There were stories ( and in good humour too) of how the press used to be stopped for the final confirmation of the doctor's note to publish the demise of even great leaders. Well, invariably I would be  defending all the feedback and explaining the user that The Hindu stood for the ABC of journalism and will not publish anything that is not fit its editorial policy.

Cut to April  2011, when I visited some of my friends and past colleagues in this organisation , I cherished and relived some of the stories but prided at the fact that the "Mount Road Raja" stood for what few others did.

The 23 years that flew by had me witness some from close quarters and others from a distance of how editorial principles were misused, abused, disused and even refused, courtesy my career path in the media industry.
I have been happy at how principled some were: The publishers of PC Quest were always ready to inform the manufacturer about the possible poor review his product is likely to get and any publicity/advertisement in the concerned issue can be dropped. A clear message that you are important but our reviews cant be influenced.

I further witnessed the era of the internet when there was an abject surrender to the monetary pressures applied by advertisers on what appeared and what did not. In parallel there was a revolution of the open sale of column centimeter of editorial content, a blatant attempt to influence the user through glamour and clamour.
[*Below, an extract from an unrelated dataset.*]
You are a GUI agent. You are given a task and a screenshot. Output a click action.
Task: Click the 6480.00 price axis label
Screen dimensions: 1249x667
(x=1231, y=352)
Today, I stand a bit disappointed after reading  the letter of Mr. N.Ravi to his colleagues and the narration of the editorial compromises that he claims have been made.   http://tinyurl.com/6ytln3n


The tussle between circulation ads and editorial promises were always interesting, one always supporting the other but now the wall that existed seems to have been an imaginary  line. 

ABC has quite slipped to mean Advertisements, Bias and Circulation.

Amidst all this I still feel there stood a few who will not possibly compromise. They will grow in stature, at least in my mind and a lot many like me.

Just a reminder of what  journalists stand for  - ''to give the news impartially, without fear or favor, regardless of party, sect, or interests involved"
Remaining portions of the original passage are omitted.